> **HOW TO COMPLETE THIS TASK**: Show every line below where "computer" appears.

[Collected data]
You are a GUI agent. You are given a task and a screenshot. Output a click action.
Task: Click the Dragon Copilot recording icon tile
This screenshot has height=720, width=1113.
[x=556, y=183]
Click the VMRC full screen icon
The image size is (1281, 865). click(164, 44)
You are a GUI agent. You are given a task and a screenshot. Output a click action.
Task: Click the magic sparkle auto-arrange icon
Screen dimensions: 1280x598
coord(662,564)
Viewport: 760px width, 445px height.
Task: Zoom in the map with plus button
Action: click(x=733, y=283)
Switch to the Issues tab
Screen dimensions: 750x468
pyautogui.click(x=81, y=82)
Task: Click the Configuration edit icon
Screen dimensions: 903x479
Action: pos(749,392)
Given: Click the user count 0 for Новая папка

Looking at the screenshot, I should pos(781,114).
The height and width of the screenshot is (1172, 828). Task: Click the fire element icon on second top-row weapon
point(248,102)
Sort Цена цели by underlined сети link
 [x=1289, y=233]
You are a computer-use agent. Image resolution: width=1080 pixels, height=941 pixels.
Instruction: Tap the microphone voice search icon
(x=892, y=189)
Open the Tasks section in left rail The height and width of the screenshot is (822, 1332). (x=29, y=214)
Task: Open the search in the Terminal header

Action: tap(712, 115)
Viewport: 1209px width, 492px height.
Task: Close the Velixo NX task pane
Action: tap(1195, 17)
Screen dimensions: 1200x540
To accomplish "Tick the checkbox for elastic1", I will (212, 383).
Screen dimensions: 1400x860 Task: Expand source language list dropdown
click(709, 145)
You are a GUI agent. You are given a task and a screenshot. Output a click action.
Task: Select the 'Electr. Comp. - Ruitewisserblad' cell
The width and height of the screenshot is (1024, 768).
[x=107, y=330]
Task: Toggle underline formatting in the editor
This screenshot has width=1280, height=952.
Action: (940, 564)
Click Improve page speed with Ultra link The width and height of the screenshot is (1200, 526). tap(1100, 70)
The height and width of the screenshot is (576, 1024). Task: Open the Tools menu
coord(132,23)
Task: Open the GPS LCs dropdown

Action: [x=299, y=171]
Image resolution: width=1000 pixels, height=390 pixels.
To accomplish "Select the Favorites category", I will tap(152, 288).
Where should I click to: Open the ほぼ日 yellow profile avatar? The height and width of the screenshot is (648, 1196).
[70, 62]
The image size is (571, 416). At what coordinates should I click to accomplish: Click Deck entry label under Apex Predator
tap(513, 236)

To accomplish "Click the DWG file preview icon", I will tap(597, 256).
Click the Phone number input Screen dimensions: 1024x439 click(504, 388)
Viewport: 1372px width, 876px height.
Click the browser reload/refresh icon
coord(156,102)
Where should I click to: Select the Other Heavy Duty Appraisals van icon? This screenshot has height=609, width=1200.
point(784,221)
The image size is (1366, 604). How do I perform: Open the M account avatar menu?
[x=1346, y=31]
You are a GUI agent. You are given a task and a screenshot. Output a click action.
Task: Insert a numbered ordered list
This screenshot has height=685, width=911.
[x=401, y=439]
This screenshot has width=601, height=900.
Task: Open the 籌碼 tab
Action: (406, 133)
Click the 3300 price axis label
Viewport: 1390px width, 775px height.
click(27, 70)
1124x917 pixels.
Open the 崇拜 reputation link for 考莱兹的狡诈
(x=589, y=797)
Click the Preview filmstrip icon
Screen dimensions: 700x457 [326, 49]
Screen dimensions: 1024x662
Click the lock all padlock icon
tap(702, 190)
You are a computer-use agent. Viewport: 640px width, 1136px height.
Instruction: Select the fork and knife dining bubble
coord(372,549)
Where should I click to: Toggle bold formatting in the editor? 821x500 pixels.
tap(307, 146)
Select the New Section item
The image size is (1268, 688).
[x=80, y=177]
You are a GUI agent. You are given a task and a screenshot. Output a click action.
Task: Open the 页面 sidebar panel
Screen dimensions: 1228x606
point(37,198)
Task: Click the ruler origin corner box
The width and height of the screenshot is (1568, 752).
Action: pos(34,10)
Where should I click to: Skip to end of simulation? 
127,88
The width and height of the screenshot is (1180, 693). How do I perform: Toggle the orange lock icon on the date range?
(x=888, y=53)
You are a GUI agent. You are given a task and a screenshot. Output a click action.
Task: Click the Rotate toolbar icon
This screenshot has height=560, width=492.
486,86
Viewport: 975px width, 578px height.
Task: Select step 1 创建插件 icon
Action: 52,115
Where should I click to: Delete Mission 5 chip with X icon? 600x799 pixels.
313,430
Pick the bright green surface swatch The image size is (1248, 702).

> **ANSWER BOX**:
You are a computer-use agent. Image resolution: width=1080 pixels, height=941 pixels.
You are a computer-use agent. Viewport: 640px width, 1136px height.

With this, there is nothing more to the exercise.